I guess the code of spanMetricsProcessor need to deal with golang number conversion when using float64.

Please have a look at these lines https://github.com/open-telemetry/opentelemetry-collector-contrib/blob/main/processor/spanmetricsprocessor/processor.go#L140

I've simulated here and the behavior was the same.

So, when Prometheus read that "number" it behavior in such way. I don't know if this doc can help.

ankitnayan commented 2 years ago

@luistilingue I upgraded to v0.43.0 and it seems to have been fixed. Which version are you using?

luistilingue commented 2 years ago

@ankitnayan I was using 0.40.0 and I upgraded all my stack (otel collector to 0.46.0, prometheus to 2.33.5, and javaagent to 1.11.1), but the issue still occurs.

balintzs commented 2 years ago

Hello all, I believe this is caused by a bug we found in prometheus that causes the +Inf bucket to be added incorrectly, which in turn results in a negative number when converting cumulative datapoints to delta: https://github.com/prometheus/client_golang/issues/1147

We faced an issue whereby New Relic dropped our datapoints because of this. The issue existed with 0.61.0 but became much worse with 0.62.0. We built a custom image updating github.com/prometheus/client_golang to the SHA version (dcea97eee2b3257f34fd3203cb922eedeabb42a6) that contained our fix and the issue disappeared: Screenshot 2022-10-19 at 12 48 49

cc @TylerHelmuth

balintzs commented 2 years ago

Actually, looking at it, it is not the same bug, but the same issue: https://github.com/open-telemetry/opentelemetry-collector-contrib/blob/main/pkg/translator/prometheusremotewrite/helper.go#L350

The +Inf bucket should have the same value as the total count: https://github.com/open-telemetry/opentelemetry-collector-contrib/blob/main/pkg/translator/prometheusremotewrite/helper.go#L306

github-actions[bot] commented 2 years ago

Pinging code owners: @Aneurysm9. See Adding Labels via Comments if you do not have permissions to add labels yourself.

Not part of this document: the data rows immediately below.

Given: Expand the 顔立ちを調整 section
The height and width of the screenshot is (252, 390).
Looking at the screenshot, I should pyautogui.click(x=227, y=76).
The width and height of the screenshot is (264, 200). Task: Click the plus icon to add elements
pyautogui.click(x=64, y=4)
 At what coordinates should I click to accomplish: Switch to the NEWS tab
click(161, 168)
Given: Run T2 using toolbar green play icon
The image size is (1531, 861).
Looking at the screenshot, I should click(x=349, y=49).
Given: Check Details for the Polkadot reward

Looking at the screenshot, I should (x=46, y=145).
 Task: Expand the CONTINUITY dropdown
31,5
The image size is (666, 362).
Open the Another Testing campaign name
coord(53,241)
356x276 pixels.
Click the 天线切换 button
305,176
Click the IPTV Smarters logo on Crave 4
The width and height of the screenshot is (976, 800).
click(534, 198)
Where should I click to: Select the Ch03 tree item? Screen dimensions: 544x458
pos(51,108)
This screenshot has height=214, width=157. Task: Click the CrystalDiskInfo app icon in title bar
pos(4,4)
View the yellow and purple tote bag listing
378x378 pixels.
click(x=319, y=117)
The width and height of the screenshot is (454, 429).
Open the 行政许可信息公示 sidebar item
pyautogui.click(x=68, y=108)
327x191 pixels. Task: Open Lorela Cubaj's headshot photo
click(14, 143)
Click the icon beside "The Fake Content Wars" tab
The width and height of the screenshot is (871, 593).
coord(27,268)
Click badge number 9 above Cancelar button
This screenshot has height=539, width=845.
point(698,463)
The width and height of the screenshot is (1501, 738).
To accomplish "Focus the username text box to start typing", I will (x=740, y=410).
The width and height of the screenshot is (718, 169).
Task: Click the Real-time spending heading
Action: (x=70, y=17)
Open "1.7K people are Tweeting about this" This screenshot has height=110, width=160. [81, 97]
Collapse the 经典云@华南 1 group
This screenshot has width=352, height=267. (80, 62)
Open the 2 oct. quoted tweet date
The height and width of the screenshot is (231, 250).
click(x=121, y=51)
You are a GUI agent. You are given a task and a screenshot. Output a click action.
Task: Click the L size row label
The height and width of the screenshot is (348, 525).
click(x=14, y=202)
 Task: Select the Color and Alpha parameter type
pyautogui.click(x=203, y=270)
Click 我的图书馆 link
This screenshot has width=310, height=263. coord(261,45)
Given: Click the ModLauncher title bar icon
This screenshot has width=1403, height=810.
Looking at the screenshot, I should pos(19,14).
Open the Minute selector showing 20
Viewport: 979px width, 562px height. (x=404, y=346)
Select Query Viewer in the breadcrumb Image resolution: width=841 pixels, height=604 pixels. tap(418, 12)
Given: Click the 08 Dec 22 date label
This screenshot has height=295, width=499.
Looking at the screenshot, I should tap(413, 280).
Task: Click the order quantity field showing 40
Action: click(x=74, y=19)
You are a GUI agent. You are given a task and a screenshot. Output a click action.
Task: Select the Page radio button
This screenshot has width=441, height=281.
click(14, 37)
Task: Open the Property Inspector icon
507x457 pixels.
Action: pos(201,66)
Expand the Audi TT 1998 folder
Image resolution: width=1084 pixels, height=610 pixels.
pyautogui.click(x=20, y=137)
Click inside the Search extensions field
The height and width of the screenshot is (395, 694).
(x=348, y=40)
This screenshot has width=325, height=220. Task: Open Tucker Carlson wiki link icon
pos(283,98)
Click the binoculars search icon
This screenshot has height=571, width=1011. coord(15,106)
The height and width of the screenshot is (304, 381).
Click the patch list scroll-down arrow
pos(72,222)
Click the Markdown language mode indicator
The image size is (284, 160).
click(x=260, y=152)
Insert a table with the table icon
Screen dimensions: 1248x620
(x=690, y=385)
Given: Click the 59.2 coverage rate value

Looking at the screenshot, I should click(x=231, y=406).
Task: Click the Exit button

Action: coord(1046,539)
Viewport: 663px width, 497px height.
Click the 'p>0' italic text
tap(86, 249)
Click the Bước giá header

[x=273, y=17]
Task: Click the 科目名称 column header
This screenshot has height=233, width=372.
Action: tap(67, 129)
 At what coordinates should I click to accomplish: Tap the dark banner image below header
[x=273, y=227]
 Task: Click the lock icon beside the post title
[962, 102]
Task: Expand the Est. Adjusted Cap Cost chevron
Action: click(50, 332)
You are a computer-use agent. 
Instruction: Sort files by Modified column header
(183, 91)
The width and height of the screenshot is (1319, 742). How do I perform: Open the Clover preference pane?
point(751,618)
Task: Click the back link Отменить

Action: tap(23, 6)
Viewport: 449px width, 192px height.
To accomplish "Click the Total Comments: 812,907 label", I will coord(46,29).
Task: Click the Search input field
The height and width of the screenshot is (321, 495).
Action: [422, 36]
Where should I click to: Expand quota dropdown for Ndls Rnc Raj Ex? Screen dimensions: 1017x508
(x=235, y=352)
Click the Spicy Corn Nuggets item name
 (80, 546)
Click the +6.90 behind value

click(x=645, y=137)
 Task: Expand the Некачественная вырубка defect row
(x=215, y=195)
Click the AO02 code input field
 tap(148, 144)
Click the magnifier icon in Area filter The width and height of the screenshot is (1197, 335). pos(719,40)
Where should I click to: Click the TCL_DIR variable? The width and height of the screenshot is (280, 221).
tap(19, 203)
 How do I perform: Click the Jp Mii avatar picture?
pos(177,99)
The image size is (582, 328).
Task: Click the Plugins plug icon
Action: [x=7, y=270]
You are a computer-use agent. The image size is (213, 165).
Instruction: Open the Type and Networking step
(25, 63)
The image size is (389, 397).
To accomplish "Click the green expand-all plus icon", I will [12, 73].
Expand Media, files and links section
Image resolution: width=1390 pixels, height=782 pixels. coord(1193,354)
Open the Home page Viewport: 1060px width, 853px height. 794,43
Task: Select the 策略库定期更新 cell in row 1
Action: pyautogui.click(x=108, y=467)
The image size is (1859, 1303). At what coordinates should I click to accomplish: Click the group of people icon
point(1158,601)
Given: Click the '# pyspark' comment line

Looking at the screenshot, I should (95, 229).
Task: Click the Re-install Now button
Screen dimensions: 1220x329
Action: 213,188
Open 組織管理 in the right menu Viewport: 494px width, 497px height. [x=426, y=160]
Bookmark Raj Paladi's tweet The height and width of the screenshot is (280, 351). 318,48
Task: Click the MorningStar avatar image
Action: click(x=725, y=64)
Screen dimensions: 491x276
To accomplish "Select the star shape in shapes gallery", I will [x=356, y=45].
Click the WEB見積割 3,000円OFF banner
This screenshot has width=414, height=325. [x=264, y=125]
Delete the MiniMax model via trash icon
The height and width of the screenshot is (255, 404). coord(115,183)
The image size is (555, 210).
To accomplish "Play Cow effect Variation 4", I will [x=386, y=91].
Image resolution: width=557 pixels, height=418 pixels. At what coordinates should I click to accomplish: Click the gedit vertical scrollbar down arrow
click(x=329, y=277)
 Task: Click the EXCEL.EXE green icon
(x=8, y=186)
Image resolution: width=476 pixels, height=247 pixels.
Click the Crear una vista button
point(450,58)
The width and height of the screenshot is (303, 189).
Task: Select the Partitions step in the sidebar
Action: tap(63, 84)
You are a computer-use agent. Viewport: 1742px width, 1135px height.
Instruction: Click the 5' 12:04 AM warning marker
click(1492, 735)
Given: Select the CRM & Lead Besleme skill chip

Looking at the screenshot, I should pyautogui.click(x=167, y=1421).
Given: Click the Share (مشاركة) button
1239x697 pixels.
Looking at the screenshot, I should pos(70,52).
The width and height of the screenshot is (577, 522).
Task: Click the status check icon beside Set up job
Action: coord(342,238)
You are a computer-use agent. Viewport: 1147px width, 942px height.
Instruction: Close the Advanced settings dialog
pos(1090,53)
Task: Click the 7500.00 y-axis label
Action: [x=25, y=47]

github-actions[bot] commented 2 years ago

Pinging code owners: @Aneurysm9. See Adding Labels via Comments if you do not have permissions to add labels yourself.

github-actions[bot] commented 1 year ago

This issue has been inactive for 60 days. It will be closed in 60 days if there is no activity. To ping code owners by adding a component label, see Adding Labels via Comments, or if you are unsure of which component this issue relates to, please ping @open-telemetry/collector-contrib-triagers. If this issue is still relevant, please ping the code owners or leave a comment explaining why it is still relevant. Otherwise, please close it.

Pinging code owners:

See Adding Labels via Comments if you do not have permissions to add labels yourself.

github-actions[bot] commented 1 year ago

This issue has been closed as inactive because it has been stale for 120 days with no activity.